So, Donald Trump has gotten a dog.

If it really is so necessary, he suggests, then get a used dog, not a puppy. So it’s trained and it won’t make a mess, at least.

He is at first aware of it only as something persistently underfoot, like a Roomba with ideas of its own. Then he is aware of it as something that has done a deal on the carpet — in the golf room, the new golf room! Of all the places!

Can we send it to a farm upstate, he wants to know, where they’ll take care of it? That might be better than to have this wagging beast that will sometimes ruin a pair of Ivanka Trump heels, almost as if it gnawed on them on principle. No, the farm, he thinks, might be best. It would be happier on the farm.

It is Jared who takes it on himself to explain about farms upstate, and Trump responds by shouting that HE KNEW THAT (OF COURSE HE KNEW THAT), but when he goes to bed that night, he lies awake, rigid with horror. So there was never a farm. So all the farms where the dogs were taken care of were just nowhere. He must have known that. Then maybe there is no place where you can just send things out of mind to be safe?

Not that it matters to him.
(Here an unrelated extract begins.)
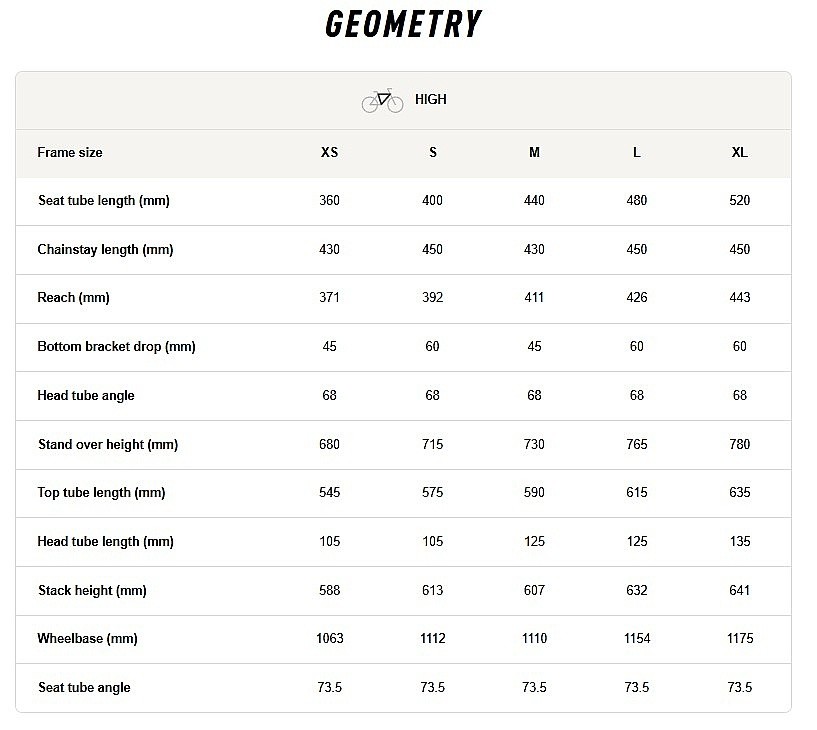Image resolution: width=817 pixels, height=730 pixels.
Task: Click the Wheelbase (mm) row label
Action: tap(87, 639)
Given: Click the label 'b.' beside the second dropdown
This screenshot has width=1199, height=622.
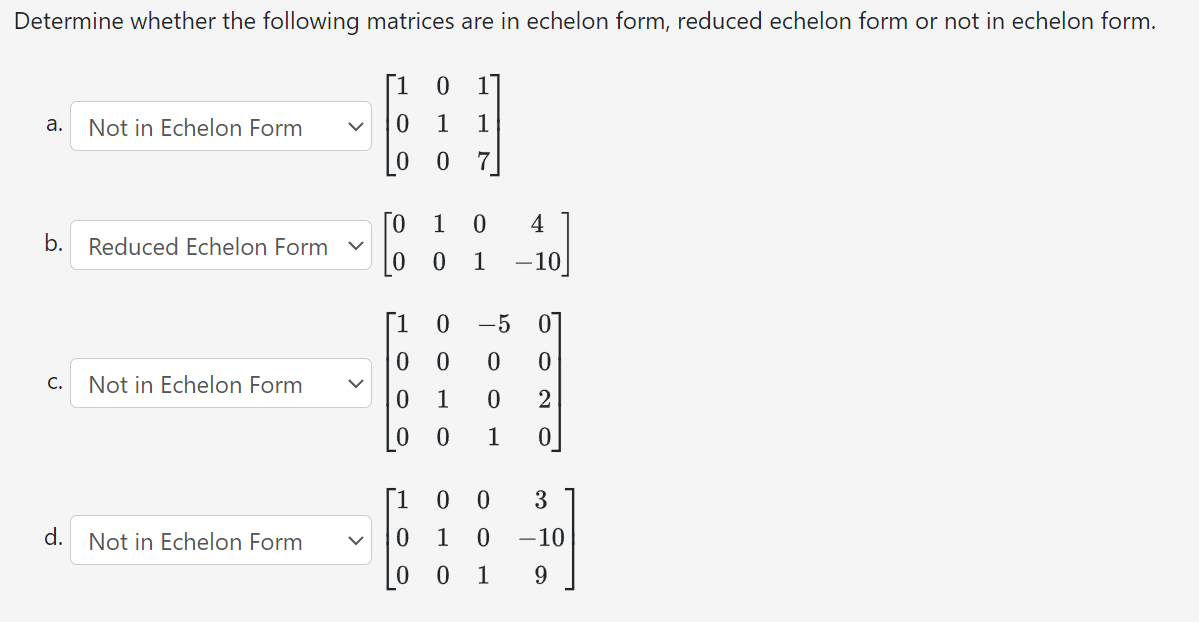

He has the greatest, best health of any president, according to his doctor, and that is all because of remaining the cleanest president. Dogs are dirty.

Sometimes he hears a noisy snoring, and it is the dog. Sometimes he comes into a room where the dog is being told to sit by an aide, and the dog looks at him with a kind of unquestioning loyalty. He thinks, is this possible to obtain without a rally? Is this possible to just have all the time and you don’t even need to mention a wall?

Sometimes he encounters it outside, and it seems bewilderingly interested in things. He wants to whisper to it, “No, there is no television here. There are only flies and squirrels and grass, which is disgusting and acceptable only as a golf surface.” But the dog seems not to mind.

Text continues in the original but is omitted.